18 mar 2025, ter

Comércio com a Índia chegava à África do Sul nos anos 1000 – 03/02/2025 – Ciência

Cerca de cinco séculos antes que Vasco da Gama contornasse o cabo da Boa Esperança em busca das Índias, o comércio no oceano Índico já estava levando vasos refinados para o interior da atual África do Sul, mostra um novo estudo.

A grande pista sobre o funcionamento desse comércio de longa distância, muito anterior à chegada dos europeus, é a presença de fragmentos de cerâmica esmaltada, de cor azul-esverdeada ou turquesa por dentro e por fora, achados na região do rio Letaba, perto da fronteira sul-africana com Moçambique. O local fica a cerca de 400 km da costa do Índico.

Análises publicadas no último dia 27 no periódico científico PNAS revelam que a cerâmica foi fabricada no golfo Pérsico, provavelmente no sul do atual Iraque, nas cercanias de Basra.
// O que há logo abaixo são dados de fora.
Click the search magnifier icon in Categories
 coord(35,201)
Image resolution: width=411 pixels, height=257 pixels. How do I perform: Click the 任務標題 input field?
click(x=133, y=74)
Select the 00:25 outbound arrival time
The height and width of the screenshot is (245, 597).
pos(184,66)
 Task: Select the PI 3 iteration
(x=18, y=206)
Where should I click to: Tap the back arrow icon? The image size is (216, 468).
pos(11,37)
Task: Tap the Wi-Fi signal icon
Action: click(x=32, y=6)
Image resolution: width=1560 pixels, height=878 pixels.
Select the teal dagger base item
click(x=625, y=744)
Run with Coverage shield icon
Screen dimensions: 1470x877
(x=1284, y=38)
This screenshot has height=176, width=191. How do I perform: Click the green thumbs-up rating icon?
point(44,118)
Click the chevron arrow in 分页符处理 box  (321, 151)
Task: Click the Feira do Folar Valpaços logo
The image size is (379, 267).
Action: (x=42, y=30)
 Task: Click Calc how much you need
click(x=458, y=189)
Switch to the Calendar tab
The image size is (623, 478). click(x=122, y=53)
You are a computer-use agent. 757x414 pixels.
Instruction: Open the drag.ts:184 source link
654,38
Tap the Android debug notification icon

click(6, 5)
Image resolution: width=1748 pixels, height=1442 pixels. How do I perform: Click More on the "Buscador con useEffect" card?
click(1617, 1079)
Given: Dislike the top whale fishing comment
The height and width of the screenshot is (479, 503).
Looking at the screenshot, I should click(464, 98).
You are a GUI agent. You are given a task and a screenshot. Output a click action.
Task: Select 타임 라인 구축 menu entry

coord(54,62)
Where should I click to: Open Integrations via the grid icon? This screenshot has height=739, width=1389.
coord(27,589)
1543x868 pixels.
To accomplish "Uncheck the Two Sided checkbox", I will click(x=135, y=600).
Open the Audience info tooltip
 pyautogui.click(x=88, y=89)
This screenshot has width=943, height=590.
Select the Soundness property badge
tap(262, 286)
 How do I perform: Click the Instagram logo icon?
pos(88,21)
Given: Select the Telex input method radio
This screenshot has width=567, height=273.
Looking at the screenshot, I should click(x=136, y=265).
Tudo indica que os vasos foram fabricados entre os séculos 9º d.C. e 10º d.C., afirma a equipe de cientistas que assina o estudo, coordenada por Alexander Antonites, da Universidade de Pretória.

Hoje, a área de Letaba faz parte do Parque Nacional Kruger, uma das mais importantes áreas de conservação do país. No primeiro milênio depois de Cristo, porém, havia ali um grande assentamento, designado pela sigla Le6. Depois de escavações iniciais feitas nos anos 1970 e 1980, o lugar voltou a ser estudado em 2021.

As datações feitas pela técnica do carbono-14 com ossos de animais e outros tipos de matéria orgânica encontrados ali indicam uma idade entre os anos de 887 e 966 do nosso calendário, correspondendo à Era Viking em termos europeus.

Já se sabe há tempos que o comércio marítimo de longa distância foi muito importante para a África Oriental durante a Idade Média. Navios do Oriente Médio, da Índia e até da China e do Sudeste Asiático usavam a regularidade do regime dos ventos para viajar rumo ao território africano com relativa facilidade.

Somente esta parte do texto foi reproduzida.